TAS 4.0.26 => PXC 1.0.30 => Percona-XtraDB-Cluster-8.0.36-28
TAS 6.0.11 => PXC 1.0.33 => Percona-XtraDB-Cluster-8.0.39-30

This message "Group requested gcs_proto_ver: 4, max supported by this node: 2." is surfaced due to a recent GCS (Group Communication system) protocol bump in Percona XtraDB Cluster v8.0.39, where the maximum protocol was bump from 2 to 4 as a result of a few bug fixes.

An existing v8.0.36 cluster runs at protocol version "2". Upgrading to v8.0.39 initially runs at protocol version "2", but once all of the v8.0.36 nodes leave the cluster the protocol version is bumped to "4". At that point any attempt by an v8.0.36 (or earlier) node to join the cluster will fail on the error we observed in the logs.

Resolution

Checking the mysql-diag, we can see two mysql instances were in Synced and Primary status.

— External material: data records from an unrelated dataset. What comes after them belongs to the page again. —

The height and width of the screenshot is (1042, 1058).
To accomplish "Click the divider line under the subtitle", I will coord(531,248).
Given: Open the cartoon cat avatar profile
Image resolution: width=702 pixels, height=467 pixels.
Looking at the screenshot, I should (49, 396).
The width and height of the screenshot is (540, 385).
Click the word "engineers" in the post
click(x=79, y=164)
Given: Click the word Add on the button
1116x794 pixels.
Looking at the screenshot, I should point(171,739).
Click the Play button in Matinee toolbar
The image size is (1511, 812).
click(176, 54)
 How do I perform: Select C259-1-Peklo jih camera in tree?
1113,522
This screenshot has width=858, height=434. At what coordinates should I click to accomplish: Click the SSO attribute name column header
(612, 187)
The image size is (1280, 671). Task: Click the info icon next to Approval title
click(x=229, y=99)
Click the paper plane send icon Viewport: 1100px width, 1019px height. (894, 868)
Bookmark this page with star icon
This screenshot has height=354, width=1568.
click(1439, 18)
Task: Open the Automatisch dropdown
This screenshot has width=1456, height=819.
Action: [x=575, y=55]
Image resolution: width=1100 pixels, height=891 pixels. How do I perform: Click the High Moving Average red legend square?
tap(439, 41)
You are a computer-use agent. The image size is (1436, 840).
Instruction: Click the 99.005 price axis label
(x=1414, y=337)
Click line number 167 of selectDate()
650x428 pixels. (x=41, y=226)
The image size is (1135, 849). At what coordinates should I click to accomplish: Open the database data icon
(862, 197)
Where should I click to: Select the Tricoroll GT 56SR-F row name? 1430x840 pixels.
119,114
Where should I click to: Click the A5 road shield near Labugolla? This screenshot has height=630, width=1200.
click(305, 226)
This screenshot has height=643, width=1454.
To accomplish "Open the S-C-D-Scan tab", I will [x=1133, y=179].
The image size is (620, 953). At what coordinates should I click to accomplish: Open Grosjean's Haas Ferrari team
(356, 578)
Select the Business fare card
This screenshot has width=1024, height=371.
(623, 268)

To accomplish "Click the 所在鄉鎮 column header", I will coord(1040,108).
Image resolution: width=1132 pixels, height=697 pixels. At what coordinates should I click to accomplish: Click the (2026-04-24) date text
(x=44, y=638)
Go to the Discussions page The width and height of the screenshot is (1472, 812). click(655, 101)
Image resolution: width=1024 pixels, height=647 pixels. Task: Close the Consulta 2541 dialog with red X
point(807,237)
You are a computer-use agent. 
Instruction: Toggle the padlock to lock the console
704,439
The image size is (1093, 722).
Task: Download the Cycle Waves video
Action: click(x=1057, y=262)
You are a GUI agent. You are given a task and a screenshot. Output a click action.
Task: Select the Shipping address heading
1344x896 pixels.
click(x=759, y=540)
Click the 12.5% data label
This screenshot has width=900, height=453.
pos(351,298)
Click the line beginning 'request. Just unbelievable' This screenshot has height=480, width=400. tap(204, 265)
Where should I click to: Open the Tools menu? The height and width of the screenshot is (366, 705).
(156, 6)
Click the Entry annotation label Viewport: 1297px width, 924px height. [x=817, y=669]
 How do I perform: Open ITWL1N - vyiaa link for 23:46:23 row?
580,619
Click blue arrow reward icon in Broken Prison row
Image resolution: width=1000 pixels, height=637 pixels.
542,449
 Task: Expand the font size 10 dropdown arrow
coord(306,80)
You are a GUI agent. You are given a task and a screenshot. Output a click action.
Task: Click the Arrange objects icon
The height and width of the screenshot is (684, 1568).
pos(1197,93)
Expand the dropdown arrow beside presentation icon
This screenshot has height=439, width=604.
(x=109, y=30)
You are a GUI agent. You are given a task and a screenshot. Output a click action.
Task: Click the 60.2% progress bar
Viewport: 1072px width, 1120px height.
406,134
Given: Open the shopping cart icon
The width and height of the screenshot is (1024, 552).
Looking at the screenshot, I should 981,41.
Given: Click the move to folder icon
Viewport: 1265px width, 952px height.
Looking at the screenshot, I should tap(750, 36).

+----------------+-------------+----------------+-----------------------+----------------------+
| INSTANCE       |    STATE    | CLUSTER STATUS | PERSISTENT DISK USED  | EPHEMERAL DISK USED  |
+----------------+-------------+----------------+-----------------------+----------------------+
| mysql/0        | Synced      | Primary        | 42.3G / 98.2G (43.1%) | 2.3G / 218.3G (1.1%) |
| mysql/1        | N/A - ERROR | N/A - ERROR    | 42.8G / 98.2G (43.5%) | 2.9G / 218.3G (1.3%) |
| mysql/2        | Synced      | Primary        | 42.6G / 98.2G (43.4%) | 2.3G / 218.3G (1.1%) |
+----------------+-------------+----------------+-----------------------+----------------------+

Deleting the VM's that did not upgrade and Apply Change from the Ops Manager UI should work fine.